### Description of the task
Word-for-word transcription is needed for all of the entries.

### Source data
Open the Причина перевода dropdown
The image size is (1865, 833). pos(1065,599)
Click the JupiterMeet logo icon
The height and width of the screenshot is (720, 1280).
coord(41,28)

### Solution to this exercise
Open the Причина перевода dropdown
The image size is (1865, 833). pos(1065,599)
Click the JupiterMeet logo icon
The height and width of the screenshot is (720, 1280).
coord(41,28)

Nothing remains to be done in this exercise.